> [Information provided]:

+===+

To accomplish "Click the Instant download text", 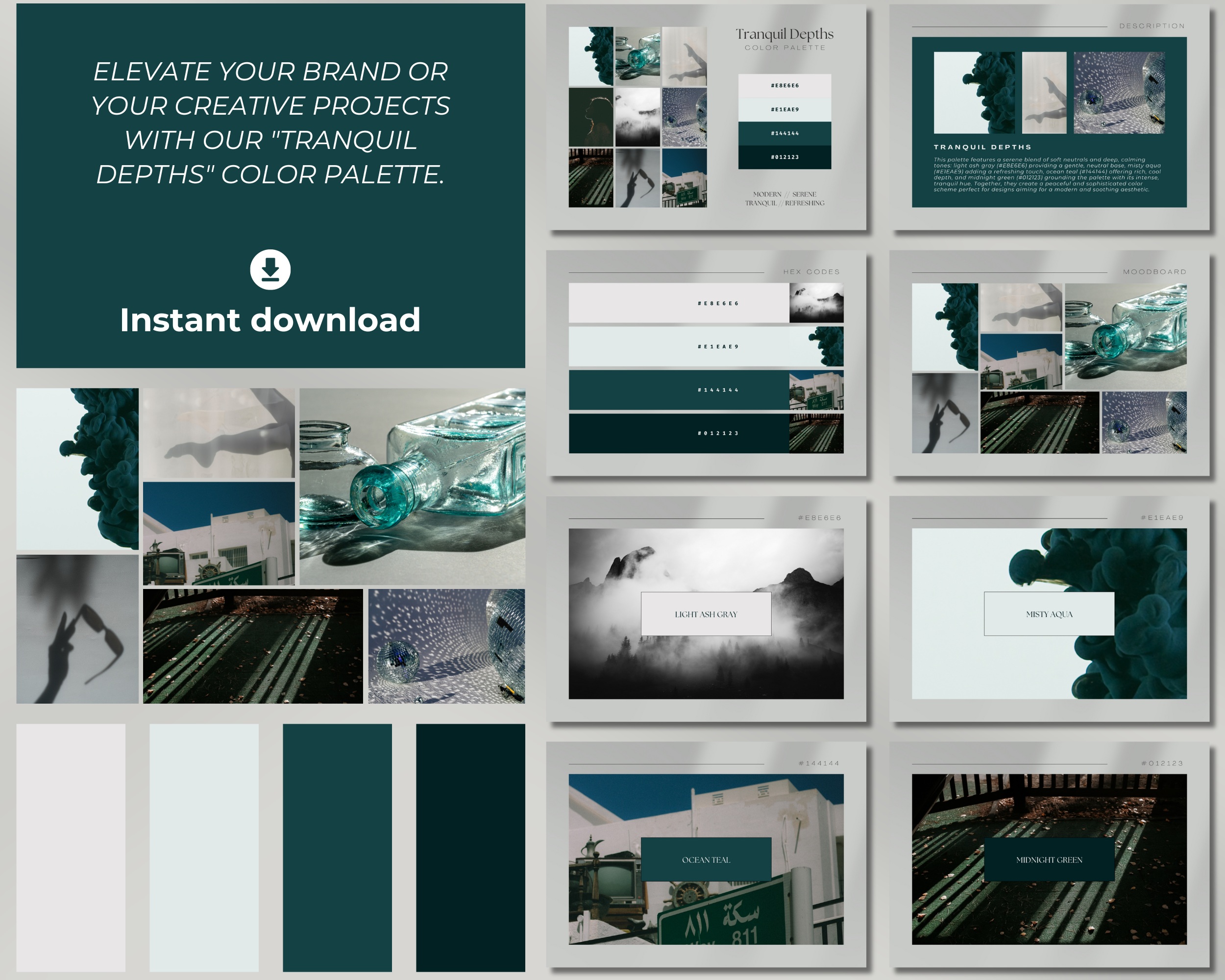I will 270,320.
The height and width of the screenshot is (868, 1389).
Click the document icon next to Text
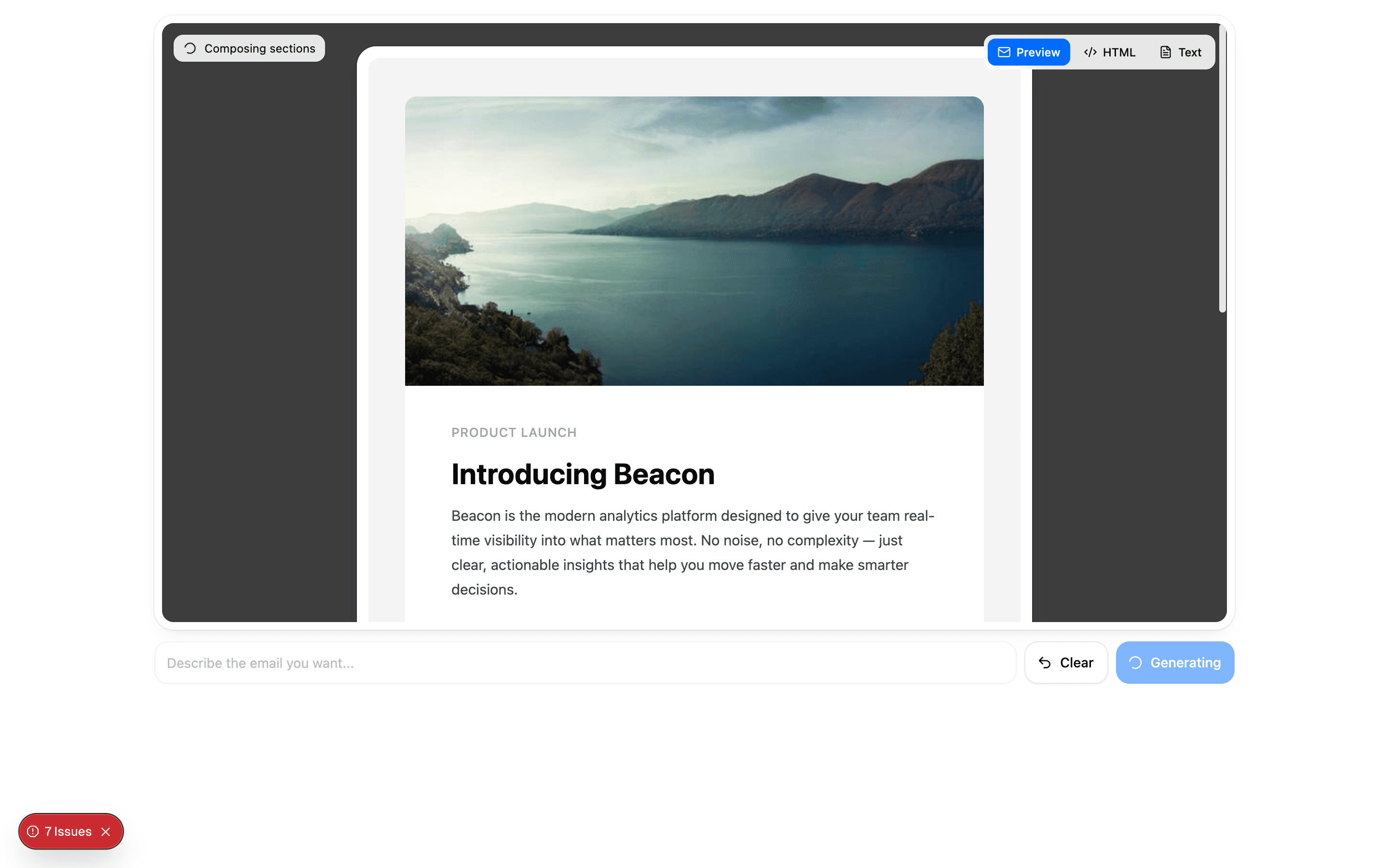click(1165, 52)
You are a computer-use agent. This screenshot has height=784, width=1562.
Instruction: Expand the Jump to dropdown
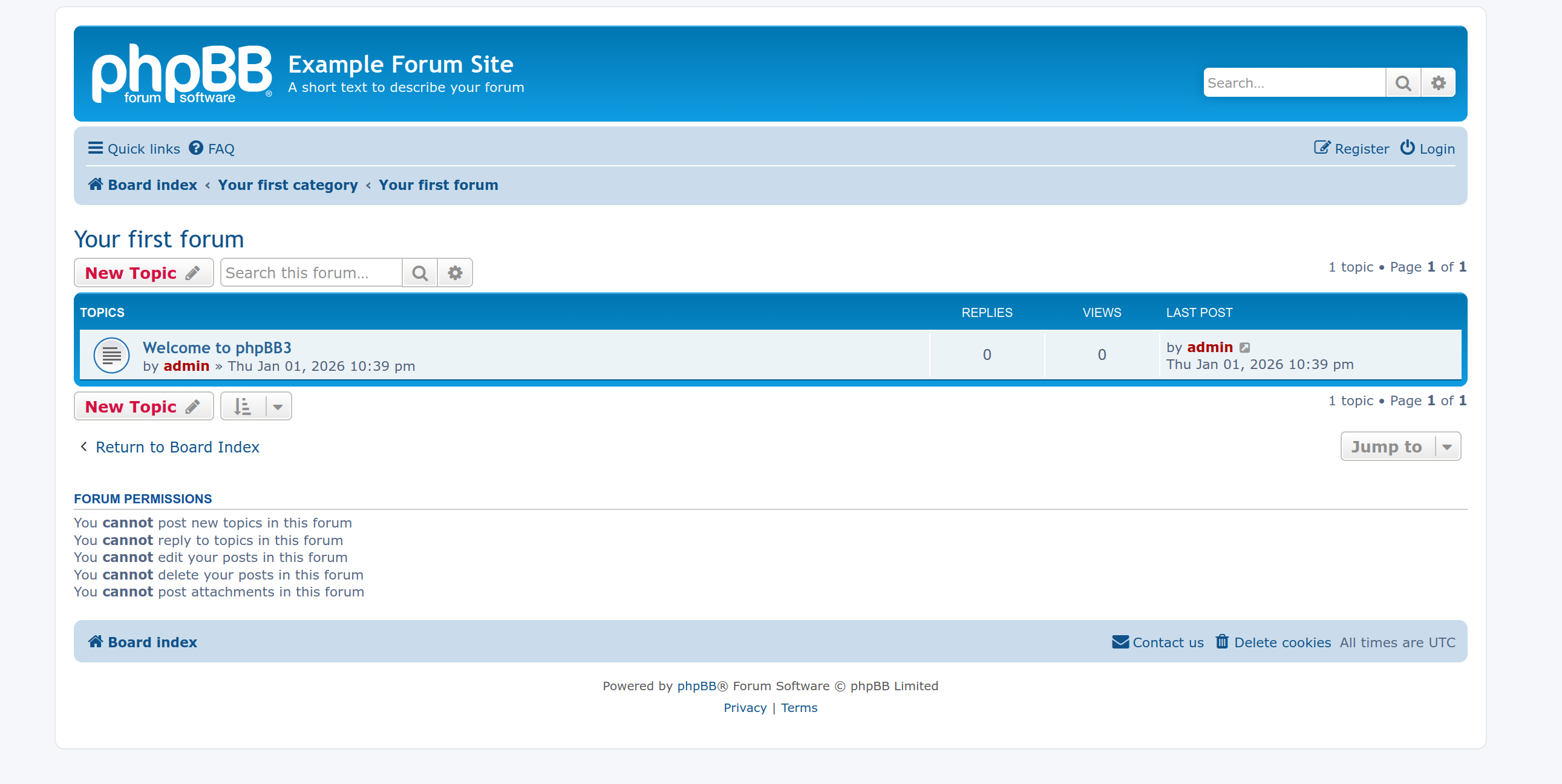(x=1400, y=447)
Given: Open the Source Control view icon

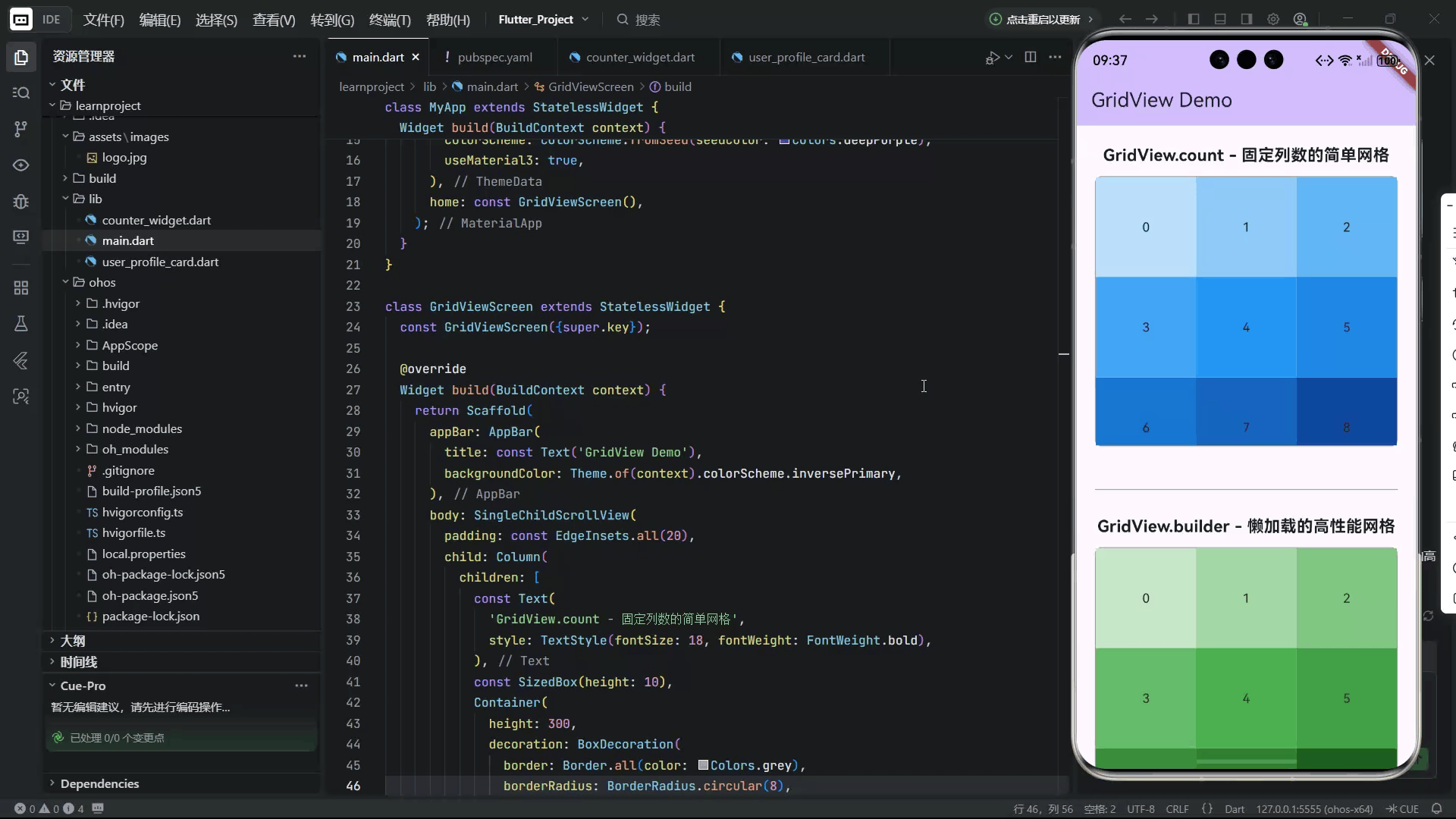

+===+

> [Work required]: Wording must stay exact. Give again the lines from the line with "Instruction: Expand the Jump to dropdown" through the last line of the listing, both ends included, without pictures.

> [Answer box]:
Instruction: Expand the Jump to dropdown
(x=1400, y=447)
Given: Open the Source Control view icon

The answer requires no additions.